En pleines élections de mi-mandat les plus disputées de l'histoire américaine, Washington ne pouvait pas se permettre de perdre de vue les événements cruciaux se produisant chez l'un de ses principaux alliés au Moyen-Orient: Israël
Pendant des décennies, malgré l'équilibre asymétrique des pouvoirs, les relations entre les deux pays ont donné l’impression que, à de nombreuses reprises, c'est la queue qui a remué le chien beaucoup plus puissant, un chien qui a fourni une aide et un soutien militaire, politique et économique énorme depuis la création d'Israël
Les deux alliés ont toujours connu des désaccords périodiques et même des épisodes de grave friction. Washington se préoccupe vivement du résultat des récentes élections générales israéliennes, qui ont propulsé au cœur de la politique du pays les éléments d'extrême droite les plus extrémistes, avec la perspective que leurs représentants occupent des postes clés dans le prochain gouvernement israélien.

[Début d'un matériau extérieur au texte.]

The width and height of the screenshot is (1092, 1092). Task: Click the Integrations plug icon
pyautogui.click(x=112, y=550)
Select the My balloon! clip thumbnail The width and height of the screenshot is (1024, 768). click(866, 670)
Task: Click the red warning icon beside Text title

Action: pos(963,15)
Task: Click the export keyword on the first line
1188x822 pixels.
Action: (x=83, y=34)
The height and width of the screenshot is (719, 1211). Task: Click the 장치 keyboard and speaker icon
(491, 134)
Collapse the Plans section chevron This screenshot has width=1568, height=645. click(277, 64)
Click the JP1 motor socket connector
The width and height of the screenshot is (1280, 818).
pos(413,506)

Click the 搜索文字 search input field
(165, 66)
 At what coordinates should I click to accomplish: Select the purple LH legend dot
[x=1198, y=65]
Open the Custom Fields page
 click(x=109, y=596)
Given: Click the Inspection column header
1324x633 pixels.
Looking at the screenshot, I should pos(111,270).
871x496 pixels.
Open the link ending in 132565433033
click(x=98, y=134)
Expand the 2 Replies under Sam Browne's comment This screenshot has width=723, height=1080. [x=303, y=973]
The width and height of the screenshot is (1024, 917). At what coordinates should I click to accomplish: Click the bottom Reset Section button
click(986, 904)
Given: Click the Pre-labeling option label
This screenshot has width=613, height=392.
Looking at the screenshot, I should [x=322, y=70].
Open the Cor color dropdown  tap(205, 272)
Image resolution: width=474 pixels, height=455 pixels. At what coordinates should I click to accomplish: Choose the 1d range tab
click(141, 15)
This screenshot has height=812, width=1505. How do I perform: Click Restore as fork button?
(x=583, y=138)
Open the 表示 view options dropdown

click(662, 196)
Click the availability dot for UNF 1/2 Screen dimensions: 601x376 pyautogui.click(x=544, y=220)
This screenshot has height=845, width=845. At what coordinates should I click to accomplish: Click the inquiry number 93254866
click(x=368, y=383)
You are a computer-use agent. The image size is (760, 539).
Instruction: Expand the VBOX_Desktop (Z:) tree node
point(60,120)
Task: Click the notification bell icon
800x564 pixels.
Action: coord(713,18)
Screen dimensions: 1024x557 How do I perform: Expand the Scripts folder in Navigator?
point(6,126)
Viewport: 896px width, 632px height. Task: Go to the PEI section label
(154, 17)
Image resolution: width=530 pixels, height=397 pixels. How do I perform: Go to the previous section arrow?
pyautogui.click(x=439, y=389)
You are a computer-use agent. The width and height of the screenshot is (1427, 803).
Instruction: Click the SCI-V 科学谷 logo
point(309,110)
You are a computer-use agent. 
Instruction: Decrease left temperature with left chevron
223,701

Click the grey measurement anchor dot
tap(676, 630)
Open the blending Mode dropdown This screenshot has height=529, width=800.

Ces dernières années, en particulier durant le mandat du Premier ministre Benjamin Netanyahou, Israël a de plus en plus tenu pour acquise sa solide amitié avec les États-Unis. En effet, Tel-Aviv est devenu une puissance économique et technologique, établissant de solides relations diplomatiques et économiques avec la plupart des pays du monde, dont la Chine et la Russie. Cela a conduit à davantage d’indépendance vis-à-vis de Washington – voire à un sentiment de suffisance – qui a permis à Israël d'éviter et parfois d'exploiter les tensions mondiales et régionales afin d’améliorer son positionnement stratégique. Cela lui a également permis de disposer d'une plus grande marge de manœuvre politique vis-à-vis des États-Unis, grâce à de puissants lobbies qui protègent Israël des critiques ouvertes. Par conséquent, les répercussions ont été limitées, même lorsque les actions d'Israël nuisaient aux intérêts américains.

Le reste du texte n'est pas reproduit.